If you're using the above OTel collector to create the database and tables within ClickHouse, retain all default values within the create source model, completing the Table field with the value otel_logs - to create a logs source. All other settings should be auto-detected, allowing you to click Save New Source.

To create sources for traces and OTel metrics, users can select Create New Source from the top menu.

From here, select the required source type followed by the appropriate table e.g. for traces, select the table otel_traces. All settings should be auto-detected.

Correlating sources

Note that different data sources in ClickStack—such as logs and traces—can be correlated with each other. To enable this, additional configuration is required on each source. For example, in the logs source, you can specify a corresponding trace source, and vice versa in the traces source.
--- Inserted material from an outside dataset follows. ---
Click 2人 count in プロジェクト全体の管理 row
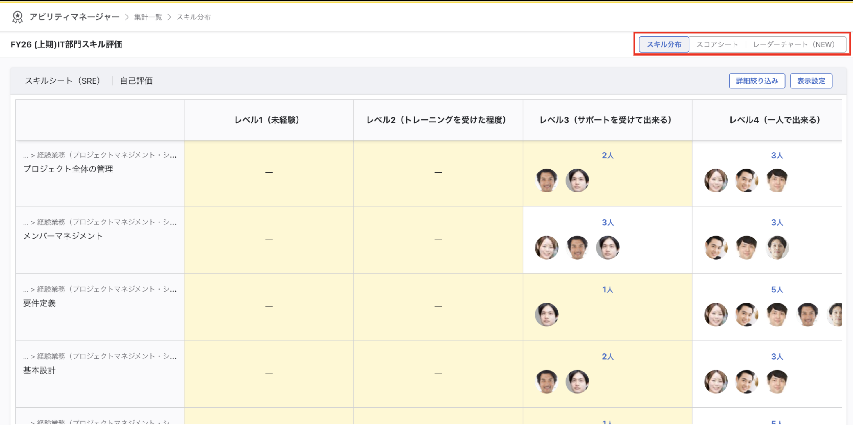coord(608,155)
See "Correlated sources" for further details.

Using custom schemas

Users looking to connect HyperDX to an existing service with data can complete the database and table settings as required. Settings will be auto-detected if tables conform to the Open Telemetry schemas for ClickHouse.

If using your own schema, we recommend creating a Logs source ensuring the required fields are specified - see "Log source settings" for further details.

JSON type support

Beta feature. Learn more.

ClickStack has beta support for the JSON type from version 2.0.4.

For the benefits of this type, see Benefits of the JSON type.

In order to enable support for the JSON type, users must set the following environment variables:

  • OTEL_AGENT_FEATURE_GATE_ARG='--feature-gates=clickhouse.json' - enables support in the OTel collector, ensuring schemas are created using the JSON type.